→ **INSTRUÇÃO 1**
De acordo com o texto da página, quantos roteiristas foram creditados no mocumentário?
→ **INSTRUÇÃO 2**
Com base no texto da página, explique em até três frases por que o mocumentário tem tantos roteiristas creditados.
→ **INSTRUÇÃO 3**
Transcreva do texto da página o trecho que se inicia com as palavras que contêm "Enquanto Charlie Brooker" e se encerra com "dose e conseguiram.".

Enquanto Charlie Brooker dava sua própria voz e cara como apresentador da série “Wipe“, este mocumentário se apoia nas performances de excelentes atores e comediantes para fazer humor com os trágicos fatos de 2020. Acima de tudo, trata-se de um ano marcado pela pandemia do coronavírus que matou quase dois milhões de pessoas pelo mundo, além das polêmicas presidenciais e das tensões raciais nos EUA. Acertar o tom com temas tão sérios e pesados não seria fácil e isso explica os dezessete roteiristas creditados. É preciso mesmo muita revisão e sensibilidade coletiva para acertarem a dose e conseguiram.

→ **DADOS EXTRAÍDOS**
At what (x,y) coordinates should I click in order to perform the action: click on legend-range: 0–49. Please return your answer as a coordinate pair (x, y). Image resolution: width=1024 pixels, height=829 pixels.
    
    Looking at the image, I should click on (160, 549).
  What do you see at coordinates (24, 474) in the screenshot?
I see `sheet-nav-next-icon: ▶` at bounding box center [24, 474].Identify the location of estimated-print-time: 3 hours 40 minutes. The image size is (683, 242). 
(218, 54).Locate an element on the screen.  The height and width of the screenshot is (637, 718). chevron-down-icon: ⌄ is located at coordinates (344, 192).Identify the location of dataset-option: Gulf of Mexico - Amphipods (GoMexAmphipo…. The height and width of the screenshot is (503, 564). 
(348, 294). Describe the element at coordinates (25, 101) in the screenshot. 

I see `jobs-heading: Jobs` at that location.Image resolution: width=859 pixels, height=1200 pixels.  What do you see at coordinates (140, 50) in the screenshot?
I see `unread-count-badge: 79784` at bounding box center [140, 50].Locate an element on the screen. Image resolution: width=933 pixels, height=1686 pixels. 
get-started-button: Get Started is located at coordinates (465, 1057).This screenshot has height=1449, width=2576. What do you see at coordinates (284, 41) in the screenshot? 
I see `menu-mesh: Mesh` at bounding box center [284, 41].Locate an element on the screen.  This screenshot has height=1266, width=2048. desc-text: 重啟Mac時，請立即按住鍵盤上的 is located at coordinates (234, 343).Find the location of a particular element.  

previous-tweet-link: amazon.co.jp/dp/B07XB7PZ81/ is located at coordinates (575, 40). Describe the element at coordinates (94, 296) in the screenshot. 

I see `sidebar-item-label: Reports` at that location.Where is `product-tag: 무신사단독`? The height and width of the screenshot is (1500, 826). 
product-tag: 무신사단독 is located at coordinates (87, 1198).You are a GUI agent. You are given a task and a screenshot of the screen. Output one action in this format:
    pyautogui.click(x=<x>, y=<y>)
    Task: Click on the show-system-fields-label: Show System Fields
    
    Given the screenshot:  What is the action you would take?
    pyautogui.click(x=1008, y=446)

→ **RESPOSTA 1**
Dezessete roteiristas.

→ **RESPOSTA 2**
Acertar o tom ao fazer humor com temas tão sérios e pesados quanto os fatos trágicos de 2020 não seria fácil. Por isso foi necessária muita revisão e sensibilidade coletiva para acertar a dose.

→ **RESPOSTA 3**
Enquanto Charlie Brooker dava sua própria voz e cara como apresentador da série “Wipe“, este mocumentário se apoia nas performances de excelentes atores e comediantes para fazer humor com os trágicos fatos de 2020. Acima de tudo, trata-se de um ano marcado pela pandemia do coronavírus que matou quase dois milhões de pessoas pelo mundo, além das polêmicas presidenciais e das tensões raciais nos EUA. Acertar o tom com temas tão sérios e pesados não seria fácil e isso explica os dezessete roteiristas creditados. É preciso mesmo muita revisão e sensibilidade coletiva para acertarem a dose e conseguiram.